Recent studies show that eating a veggie-intense diet makes you happier. We say: Clearing the junk out of your meals — saturated and trans fats in meats and prepared foods; refined carbs (that’s any grain that’s not 100 percent whole); added sugars and sugar syrups (they’re everywhere) — gets body and mind feeling great.
Here’s how to raise your spirits and your smarts:
• Step 1: Get more omega-3 DHA from algal-oil supplements and foods like walnuts, ground flaxseed, trout and salmon. It protects your eyes from macular degeneration, your heart from abnormal beats and your brain from dementia, and it improves memory and quells anxiety.
• Step 2: Amp up your veggie intake, and your brain will say “thanks.” Eating two or more servings of veggies daily decreases decline in thinking by 35 percent over six years. (Seventy percent of Americans don’t eat even two servings a day.) Another tip: French fries don’t count as a veggie.
• Step 3: Eat whole grains to stabilize blood sugar levels. They prevent mood swings and keep you focused and clear.
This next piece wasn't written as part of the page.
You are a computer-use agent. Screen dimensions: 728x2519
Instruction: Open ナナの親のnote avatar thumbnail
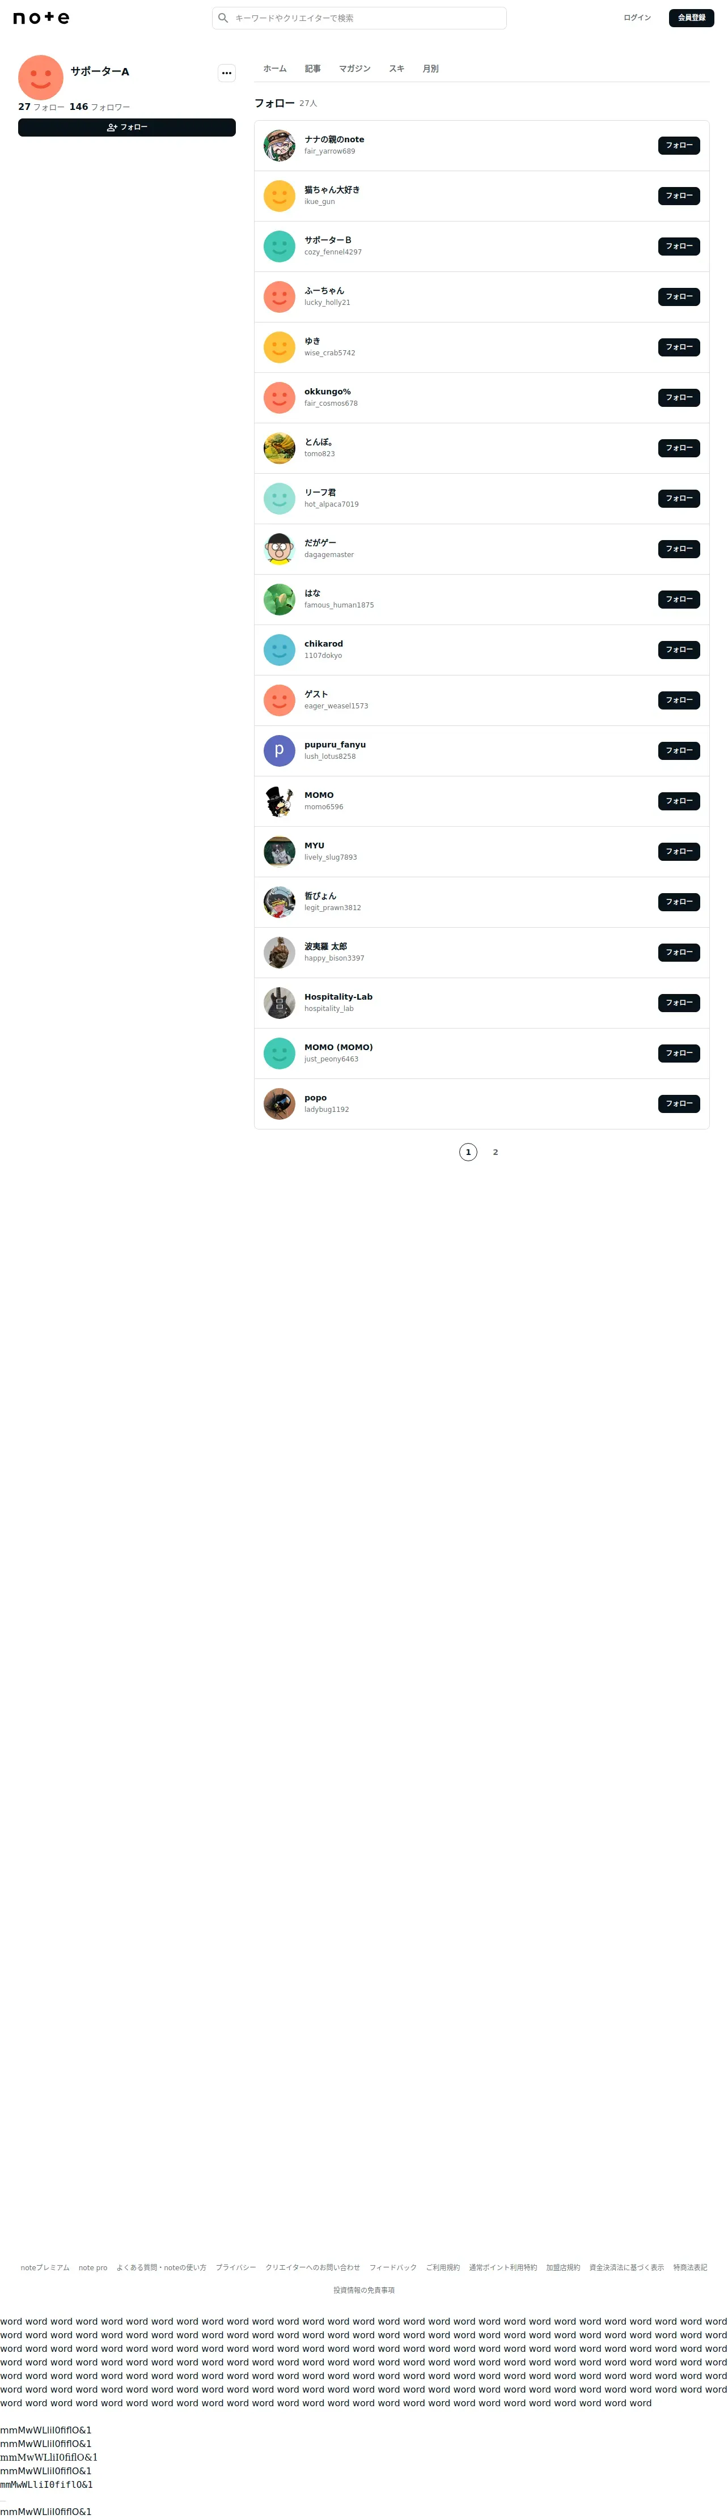click(x=279, y=146)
Six walnut halves or two tablespoons of apple cider vinegar before a meal, or 3/8 teaspoon of cinnamon daily also are great for healthy glucose levels.
The power of spinach
The nitrates in spinach help build muscles and make them work better. And that’s in addition to the other health-building benefits of spinach: better stamina, less stroke risk and reduced inflammation (which is implicated in everything from cancer to Alzheimer’s). What else can spinach and other leafy greens do for you?
1. You’ll get smarter. Three plus servings of spinach (or kale) a day can slash your risk of age-related mental decline by up to 40 percent and make your brain younger. Foods like spinach are rich in mixed tocopherols — the multiple forms of brain-protecting vitamin E (not in supplements, which usually have only one form of vitamin E). Aim for 100 IU a day of vitamin E from food.
2. Protect yourself from colon cancer. The magnesium in spinach will help. Not a fan of spinach? Try halibut, almonds, cashews, soy and potatoes.
3. Block the liver-damaging toxin aflatoxin that can show up in corn, peanuts and wheat. It’s the chlorophyll and chlorophyllin in spinach (as well as broccoli) that does the trick.
4. Toss heart problems away with a salad (spinach, chard and/or wild greens) and a dash of olive oil. The greens pack blood-pressure-lowering nutrients such as folate and potassium.
5. Beat back diabetes: 1 cup cooked spinach or 2 cups — as a salad — daily can cut your diabetes risk by 14 percent.
An apple a day that lasts a week
The newly devised Arctic Apple defies oxygenation, almost never browning. Seems this genetically engineered fruit has had its genes for an apple enzyme that creates browning (polyphenol oxidase, or PPO) replaced with genes for a different enzyme (low-PPO) that doesn’t cause browning.
This development has some apple farmers and consumers shaking their heads in dismay: Will it be a way to sell subpar, older apples while making non-genetically engineered apples seem less desirable when there is nothing wrong with them, brown spots and all? Now, when you buy apple slices, they’re usually coated in vitamin C or calcium to prevent browning and preserve crispness on the market shelf.
There’s a chance for you to let the government know what you think about the Arctic Apple until mid-September. (Google “Federal eRulemaking Portal”; then search “apples browning.”) Our opinion: Cross-breeding plants has been going on for years. The Gala apple is a conventional cross between a Golden Delicious and Kid’s Orange-Red breed of apple. But genetic cross-breeding is different. And while genetically modified foods are tested for safety, we just don’t know the long-term repercussions to plants or to the people who eat them.
If you’re concerned: At the grocery store, look for the tag on produce. If it has a five-digit code starting with an 8, this indicates it’s genetically modified. And you can find the only third-party verified listing of non-GMO products and foods at nongmoproject.org.